Die Opfer verlässlich schützen, statt die  Täter zu decken

Ähnlich wie in Europa treffe es vor allem Länder an der Schwelle von der Vormoderne zur Moderne und im langen Prozess der Dekolonialisierung. Kulturelle, gesellschaftliche und soziale Umbrüche führten auf der anderen Seite zu wachsender Unsicherheit bei den Menschen. Auch Schwester Lorena Jenal, die in der Region Mendi das „House of Hope“, ein Zentrum für die Frauen, die Opfer des Hexenwahns geworden sind, betreut, beobachtet, dass die Frauen oft zu Sündenböcken gemacht werden. Es treffe vor allem starke Frauen, die etwas aus ihrem Leben gemacht haben und die sich nicht den Mund verbieten lassen wollen.

Derzeit ist Wahlkampf in Papua-Neuguinea. Parallel dazu haben die Hexerei-Vorwürfe sprunghaft zugenommen. Und auch das Leben von Schwester Lorena ist zunehmend in Gefahr. An der Verfolgung und Folter Beteiligte drohen ihr offen mit dem Tod. Für Missio eine besorgniserregende Entwicklung. Die Hoffnung ruht auf Justizminister Bryan Kramer, der bereits in der Provinz Mandang gegen Verbrechen im Zusammenhang mit Hexerei vorgegangen ist und dem House of Hope sehr aufgeschlossen gegenübersteht, wie Schwester Lorena sagt.
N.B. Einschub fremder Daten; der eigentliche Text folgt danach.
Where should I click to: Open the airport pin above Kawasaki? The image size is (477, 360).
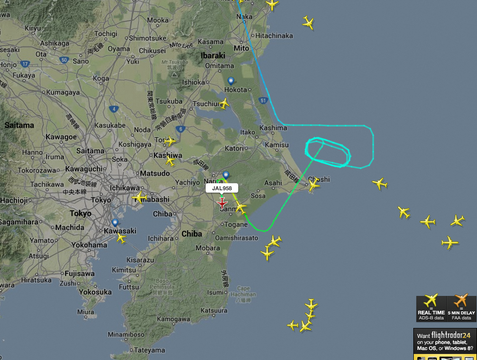point(115,223)
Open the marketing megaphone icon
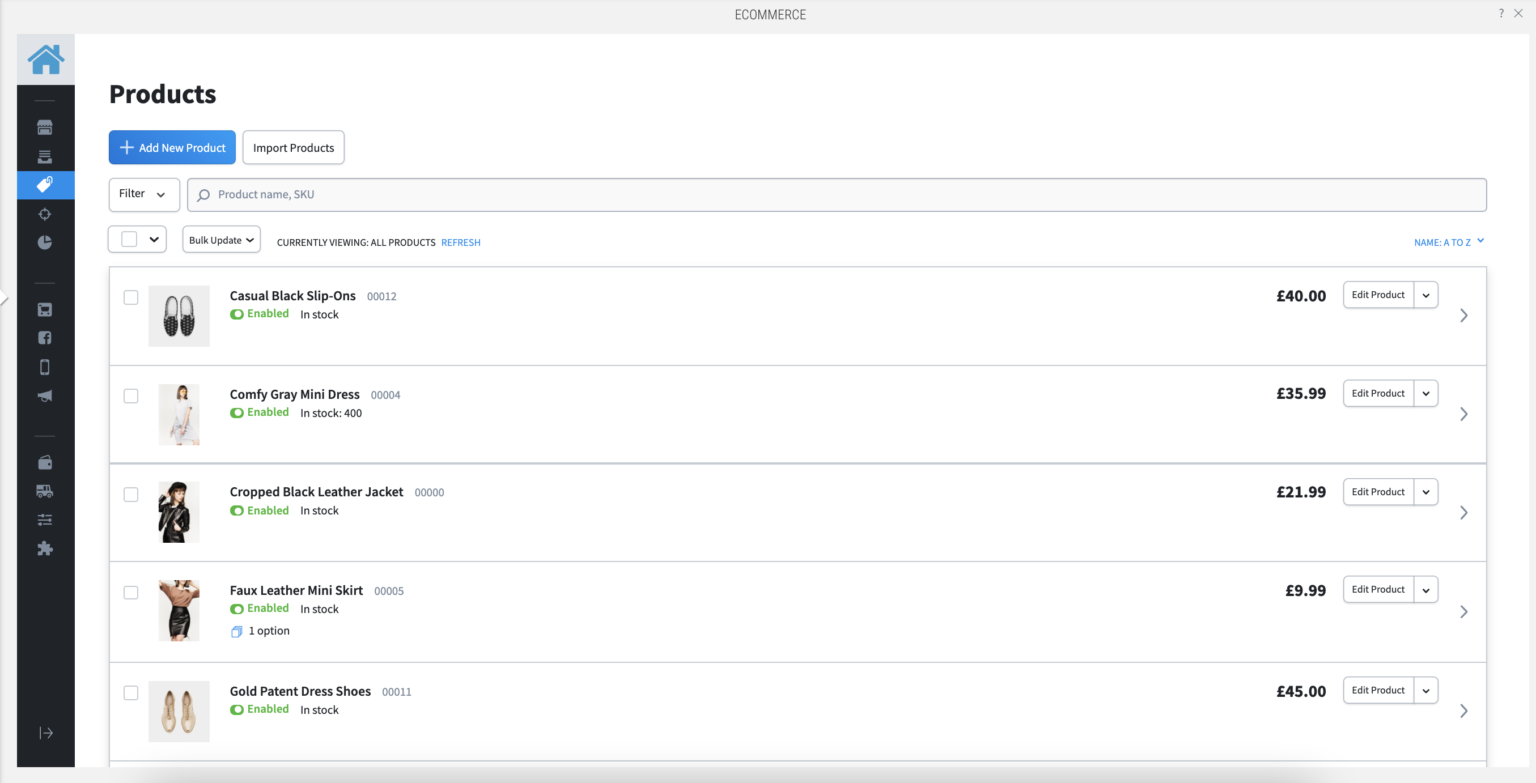This screenshot has width=1536, height=783. coord(45,395)
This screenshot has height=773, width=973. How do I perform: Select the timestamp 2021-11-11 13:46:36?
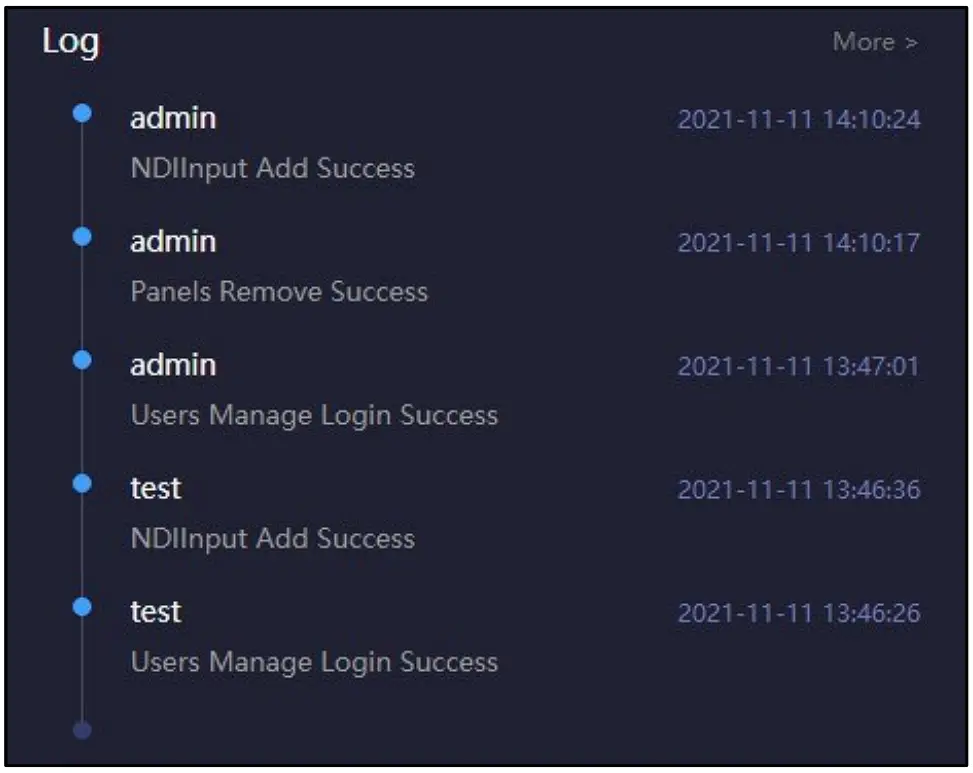pos(798,490)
„Um der Hexenverfolgung zu begegnen, werden nicht nur Gesetze gegen Diskriminierung und das Schließen von Gesetzeslücken benötigt, sondern auch eine Justiz und Polizei, die die Opfer verlässlich schützt und nicht die Täter deckt“, unterstreicht Norbert Frieters-Reermann. Missio will vor Ort seine Projektpartner weiter im Kampf gegen den Hexenwahn unterstützen und dabei auch selbstkritisch die Rolle der Kirche hinterfragen. Diese spiele bezogen auf die europäische Hexenverfolgung eine ambivalente Rolle.

Inwieweit die Vorstellungen exportiert wurden, müsse genauer untersucht werden. Was sich vor Ort beobachten lässt, sei nach Worten von Schwester Lorena aber eine noch weit verbreitete „schlechte Theologie“: „Gott straft, und Frauen sind gefährlich.“ Oft sei auch das kirchliche Personal nicht gut ausgebildet. Das betreffe besonders die Freikirchen im Land.

Es brauche Experten und Botschafter, die das Thema auf ihrer Agenda haben, sagt Jörg Nowak, denn die Zahl der Länder, in denen Hexenverfolgung präsent ist, nehme nicht ab. Im Gegenteil: Weitere Länder stehen unter Beobachtung.